Records from a data source:

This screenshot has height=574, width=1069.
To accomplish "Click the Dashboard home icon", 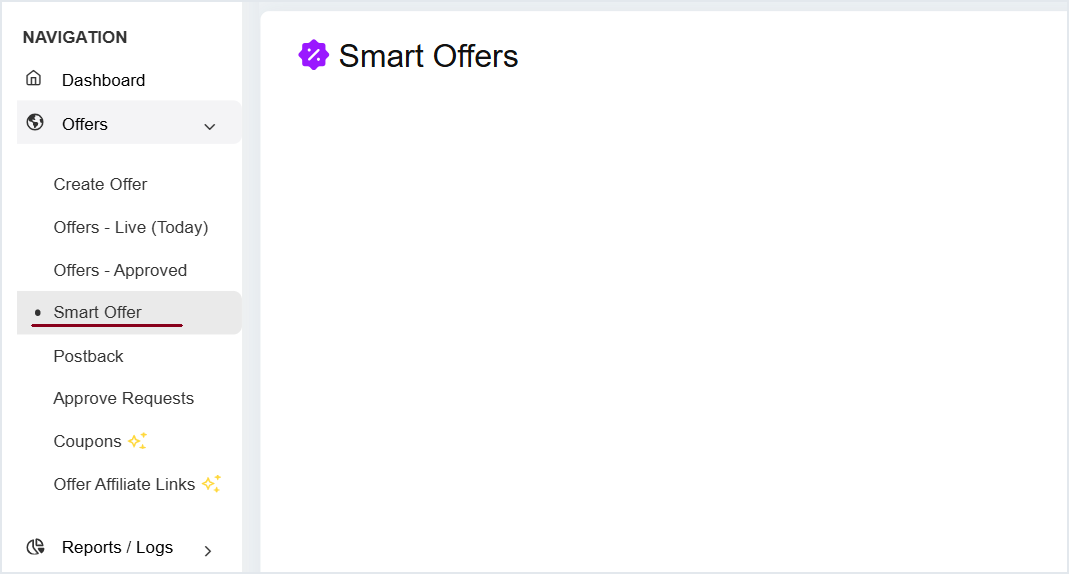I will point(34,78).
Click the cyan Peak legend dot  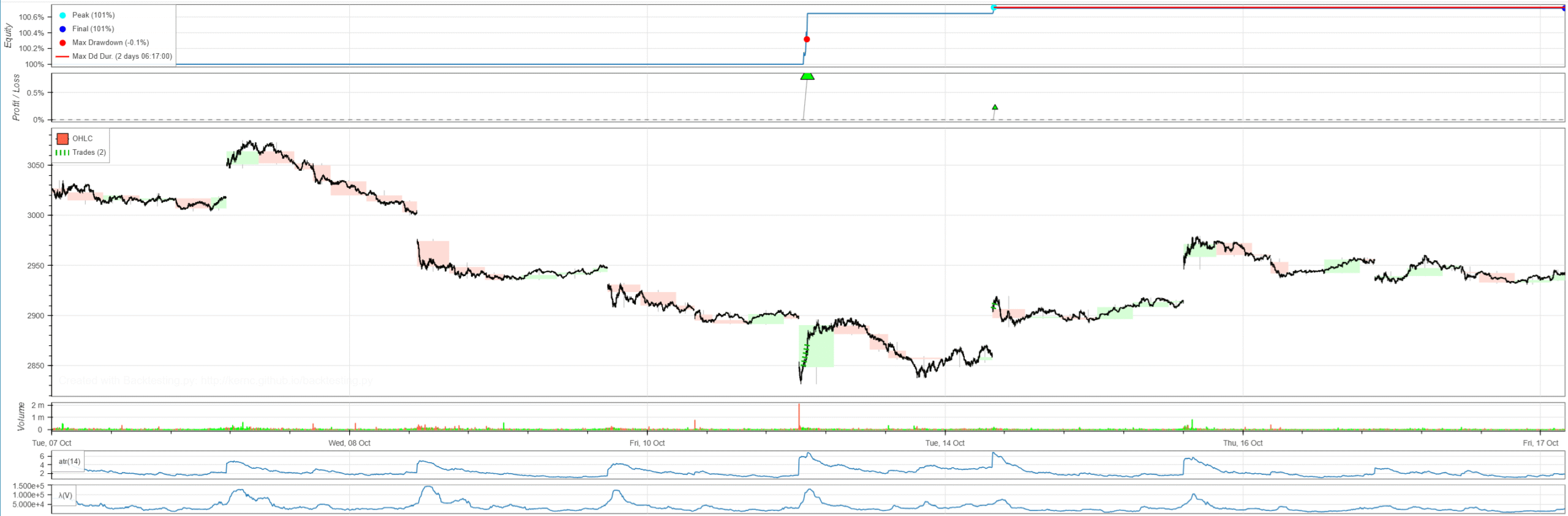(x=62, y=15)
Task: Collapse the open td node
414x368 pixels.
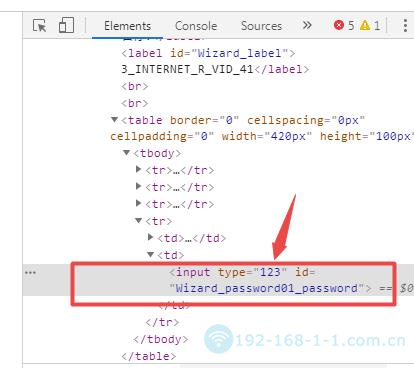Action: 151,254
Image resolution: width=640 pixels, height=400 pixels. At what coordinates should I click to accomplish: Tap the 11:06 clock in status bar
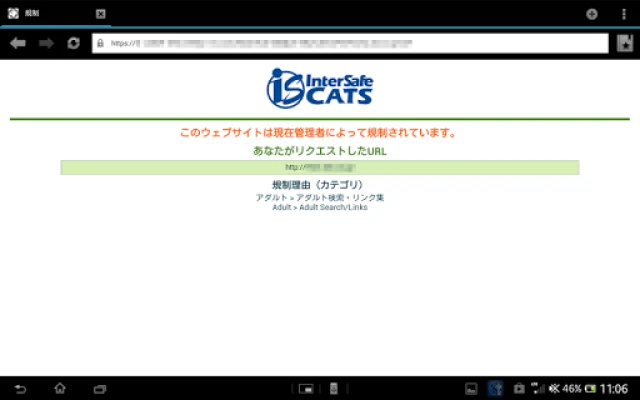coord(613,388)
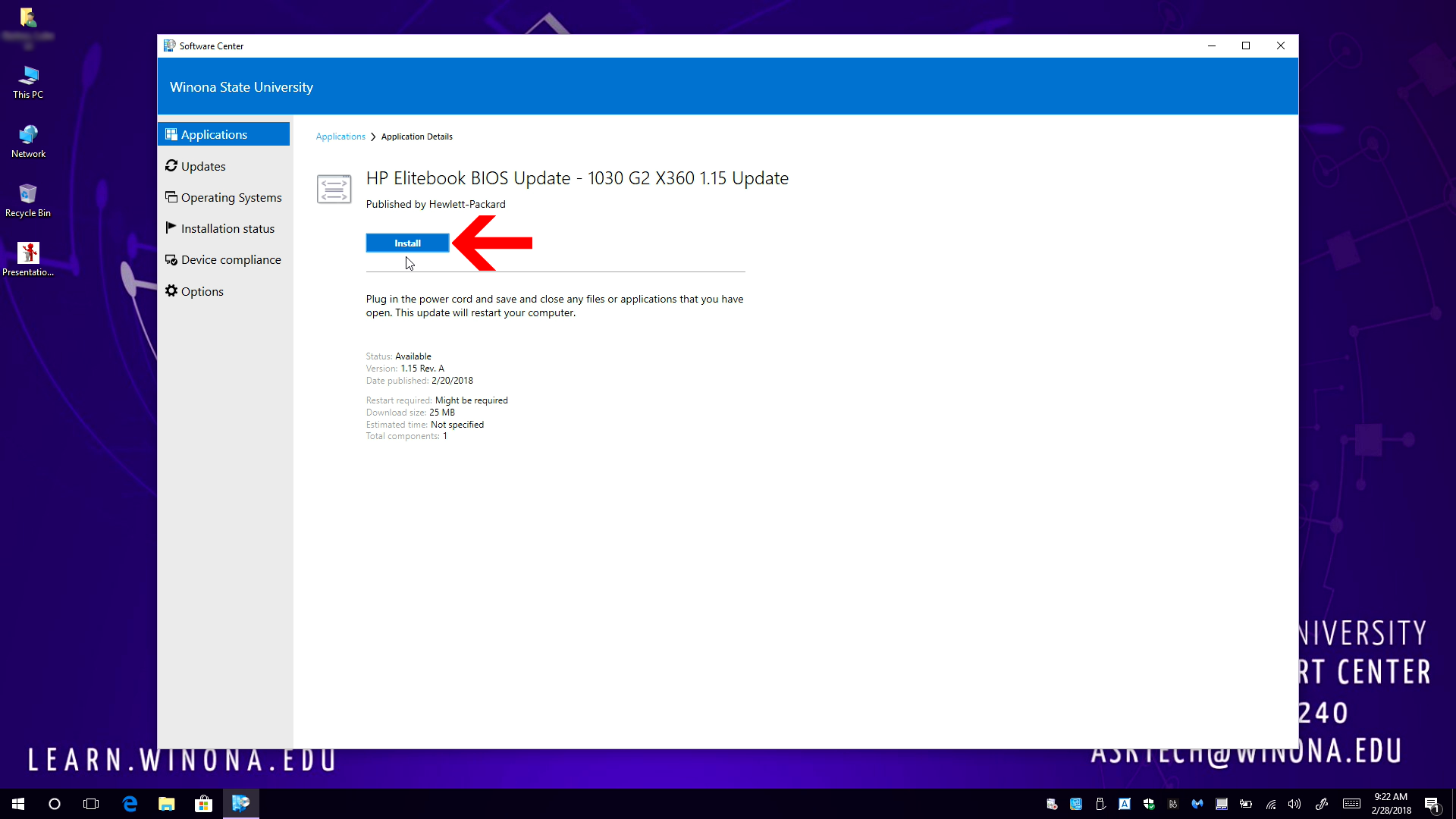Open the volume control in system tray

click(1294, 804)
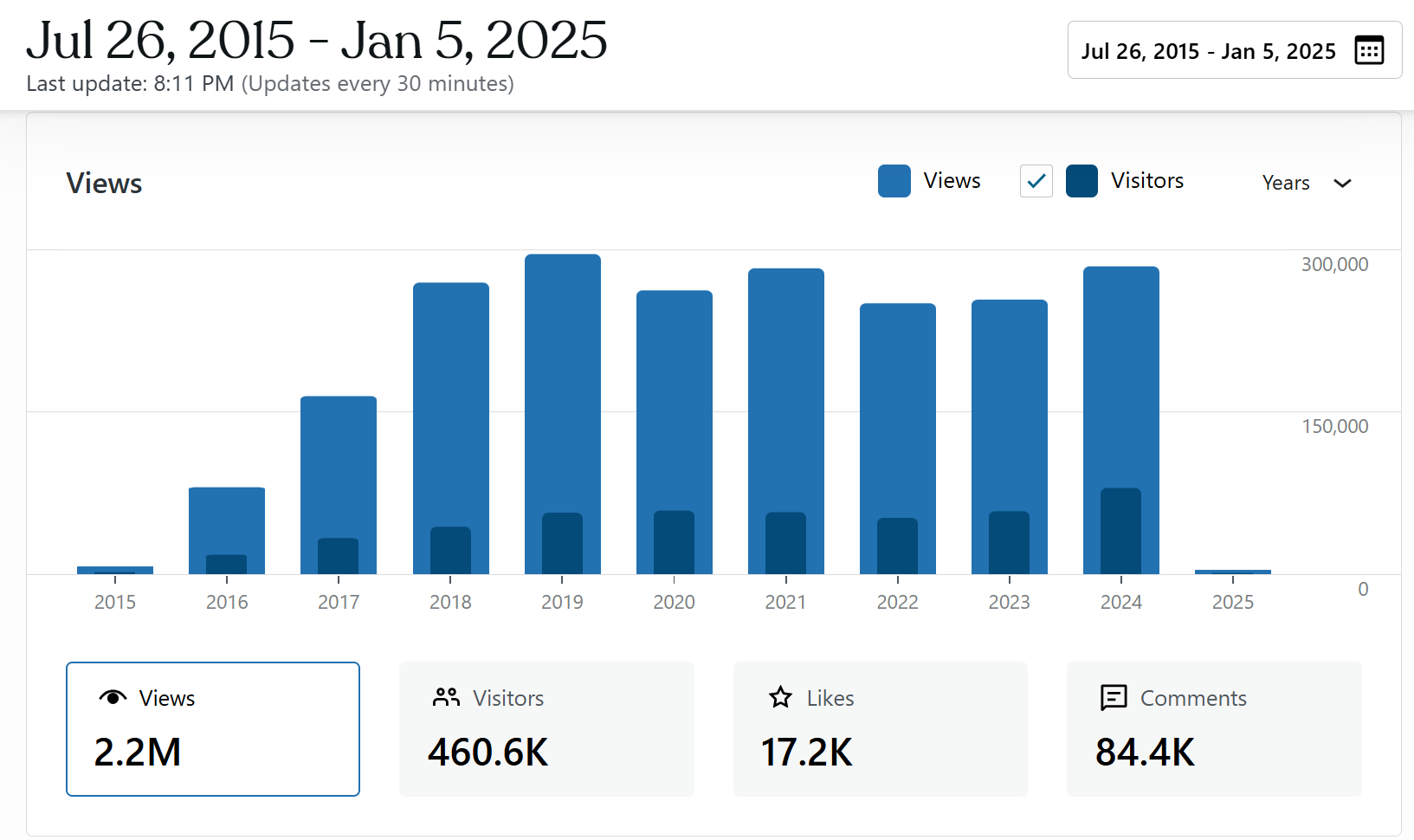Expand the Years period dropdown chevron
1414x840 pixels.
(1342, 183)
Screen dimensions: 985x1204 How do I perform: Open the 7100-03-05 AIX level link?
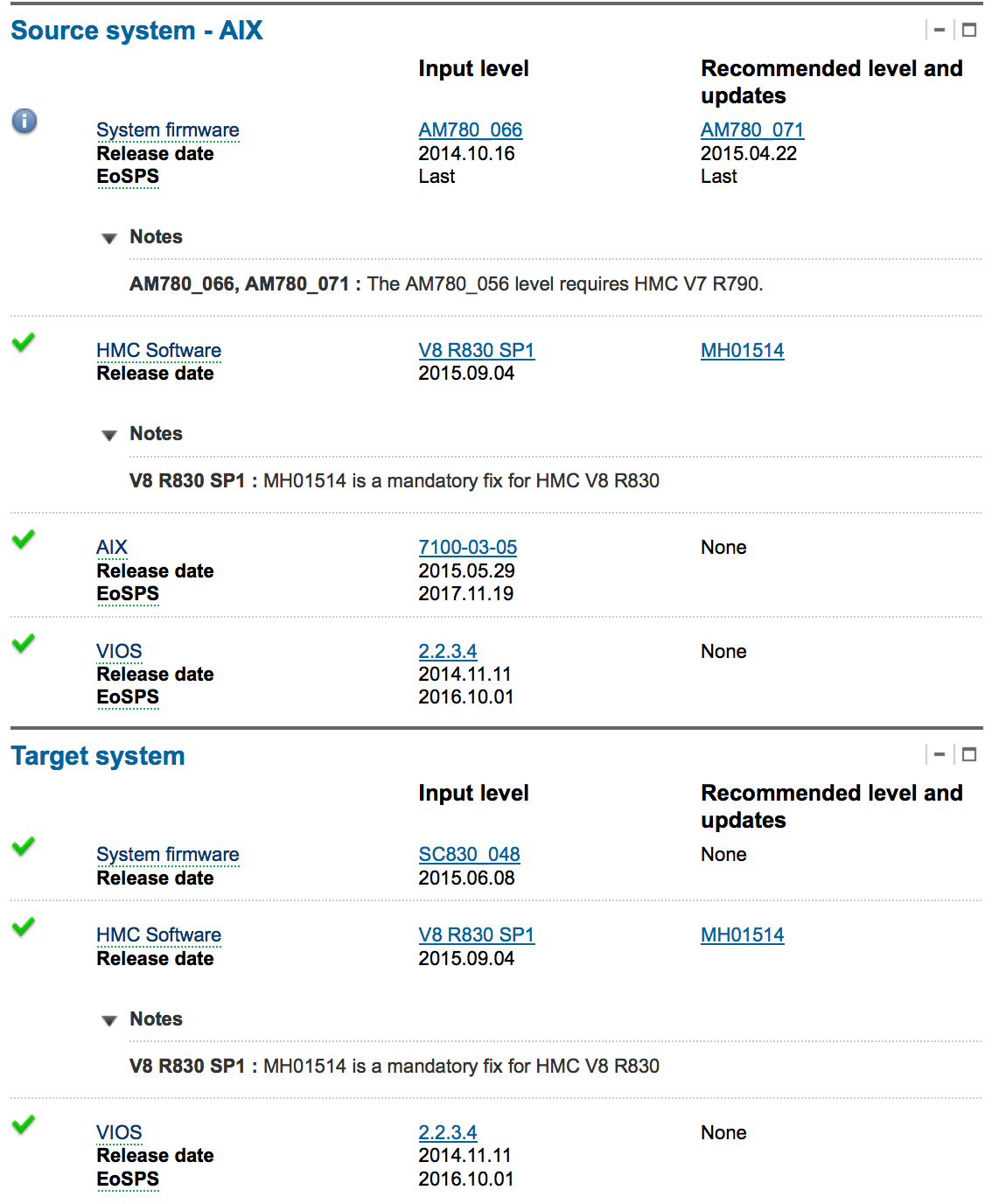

Requirement.
Reproduce the data word for word, starting at the line that contains "Image resolution: width=640" and ending at the end of the data. Leave the pictures out.

The response.
Image resolution: width=640 pixels, height=400 pixels. At what coordinates should I click to accomplish: Tap the 11:06 clock in status bar
coord(613,388)
Open the volume control in system tray

click(1294, 804)
Expand the Years period dropdown chevron
1414x840 pixels.
(1342, 183)
Screen dimensions: 985x1204 How do I perform: Open the 7100-03-05 AIX level link?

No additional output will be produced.